Würden Sie sich als Influencer bezeichnen?
Das hat ja so einen Beigeschmack bekommen, weil viele Leute, die Influencer genannt werden, kein bestimmtes Talent haben. Aber ich würde sagen, dass ich schon einer der Rapper bin, bei dem Leute auch immer auf dieses Mode-Ding geachtet haben. Nach meinen Musikvideos wurde ich immer gefragt, woher der Sweater zum Beispiel ist.
Sie waren ja quasi schon Influencer vor den sozialen Medien …
Ja, mein erstes Social Media-Profil war Myspace, das war halt cool, weil man es sich total individuell gestalten konnte. Dann habe ich erstmal gar nichts außer einem offiziellen Facebook-Account gehabt. Später dann Instagram, da musste ich mich ein bisschen zwingen lassen. Aber dann mochte ich es richtig, für mich als Graffiti-Maler war es super. Ich hatte vorher ein bisschen die Verbindung verloren und kam so wieder rein. Man kann ja jedem Maler folgen und sich viel besser connecten. Mein Insta ist auch meine Kunstgalerie. Man kann sich aber natürlich auch in dem Wahnsinn verlieren und in den Kommentarspalten das Herz und das Ego aus der Brust rausreißen lassen.

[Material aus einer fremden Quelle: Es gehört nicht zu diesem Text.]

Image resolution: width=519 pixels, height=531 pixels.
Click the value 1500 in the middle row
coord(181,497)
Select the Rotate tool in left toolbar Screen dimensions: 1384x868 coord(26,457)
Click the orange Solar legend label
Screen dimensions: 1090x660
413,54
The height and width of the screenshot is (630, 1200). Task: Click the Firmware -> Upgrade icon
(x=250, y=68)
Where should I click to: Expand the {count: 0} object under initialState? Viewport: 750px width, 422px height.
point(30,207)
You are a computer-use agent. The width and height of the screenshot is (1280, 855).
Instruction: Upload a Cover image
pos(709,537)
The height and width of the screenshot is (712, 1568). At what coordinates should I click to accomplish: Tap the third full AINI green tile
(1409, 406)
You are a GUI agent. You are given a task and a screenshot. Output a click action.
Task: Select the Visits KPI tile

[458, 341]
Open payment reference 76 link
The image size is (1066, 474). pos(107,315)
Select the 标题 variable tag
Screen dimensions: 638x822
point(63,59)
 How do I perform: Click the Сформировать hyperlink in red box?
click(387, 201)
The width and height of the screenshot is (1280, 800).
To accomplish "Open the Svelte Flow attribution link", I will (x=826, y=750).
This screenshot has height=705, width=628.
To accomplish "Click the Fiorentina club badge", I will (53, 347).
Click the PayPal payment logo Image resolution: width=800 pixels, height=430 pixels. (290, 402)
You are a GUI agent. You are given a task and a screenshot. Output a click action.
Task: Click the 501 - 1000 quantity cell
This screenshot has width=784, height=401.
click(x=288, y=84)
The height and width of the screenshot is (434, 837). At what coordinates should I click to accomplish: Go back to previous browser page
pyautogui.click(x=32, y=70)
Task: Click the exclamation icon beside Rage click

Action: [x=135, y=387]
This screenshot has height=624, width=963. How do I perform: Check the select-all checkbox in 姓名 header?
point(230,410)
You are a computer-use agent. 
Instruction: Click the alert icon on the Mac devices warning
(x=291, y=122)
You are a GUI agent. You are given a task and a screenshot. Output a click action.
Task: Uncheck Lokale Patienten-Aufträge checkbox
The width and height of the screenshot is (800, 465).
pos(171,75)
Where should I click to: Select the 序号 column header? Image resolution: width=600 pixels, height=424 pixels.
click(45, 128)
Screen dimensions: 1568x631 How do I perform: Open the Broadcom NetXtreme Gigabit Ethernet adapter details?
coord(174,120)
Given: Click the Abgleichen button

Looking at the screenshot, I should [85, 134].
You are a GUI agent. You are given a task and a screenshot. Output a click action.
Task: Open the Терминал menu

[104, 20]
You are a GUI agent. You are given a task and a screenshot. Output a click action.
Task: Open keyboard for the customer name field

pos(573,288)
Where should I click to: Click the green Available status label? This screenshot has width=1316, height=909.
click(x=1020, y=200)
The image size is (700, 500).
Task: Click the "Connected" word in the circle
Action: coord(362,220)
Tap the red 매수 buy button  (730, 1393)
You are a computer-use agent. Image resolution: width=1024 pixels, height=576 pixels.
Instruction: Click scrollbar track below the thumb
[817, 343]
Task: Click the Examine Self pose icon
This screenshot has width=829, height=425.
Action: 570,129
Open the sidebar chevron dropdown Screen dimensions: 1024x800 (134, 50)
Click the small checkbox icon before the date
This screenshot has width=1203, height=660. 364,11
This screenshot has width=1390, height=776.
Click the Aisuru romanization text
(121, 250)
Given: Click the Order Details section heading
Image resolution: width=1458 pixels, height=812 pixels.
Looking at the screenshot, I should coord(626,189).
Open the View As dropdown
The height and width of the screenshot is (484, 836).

Sie sind ja seit über 20 Jahren einer der Big Player im Deutschrap. In den letzten fünf bis sechs Jahren hat sich schon super viel verändert. Wie stehen Sie zu den Veränderungen?
Es war schon immer so, dass ich nicht jede Musik persönlich mögen muss, um sie gut zu heißen. Ich freu mich, dass Hip-Hop so groß geworden ist, in Deutschland und weltweit. Es ist nur schade, dass es zu wenig Plattformen für wertige Kunst gibt. Es gibt im Moment einige Sachen, die viel Spotlight kriegen, von denen aber nicht alles wertig ist. Und das ist auch ok, weil es für fünfzehnjährige Schulhofkids ist, das ist aber auch nicht meine Position, das zu bewerten. In der deutschen Öffentlichkeit ist einfach ein Kulturverfall zu beobachten. Ich wüsste gar nicht, wo man gute Kunst findet, wenn man den Künstlern nicht direkt folgt. Wenn du auf irgendwelche Plattformen gehst, wirst du immer als erstes finden, welcher Künstler, mit wem Stress hat – und nicht, wer den krassesten Reim geschrieben hat.
"Hip-Hop ist das Krasseste"
Was würden Sie sich denn wünschen?
Ich weiß, dass Hip-Hop lebt, daher ist alles gut. Man sollte aber nicht nur über die Skandale und Schattenseiten berichten. Sondern darüber, dass Hip-Hop das Krasseste ist, das die westliche Welt je hervorgebracht hat. Im Sinne von: Wie viele Chancen es Leuten gegeben hat.
Zurück zur grünen Brille: Gibt es irgendeine Brille, die Sie sich für Ihr Leben oder für die Gesellschaft wünschen würden?
Das Krasseste wäre eine Brille, die einem die Zukunft anhand der aktuellen Lage voraussagt, um Fehler zu vermeiden. Wenn andere Leute vor Fehlern warnen, ist das das eine. Aber wenn man selbst vorher schon die Konsequenzen sehen würde, wäre es was ganz anderes.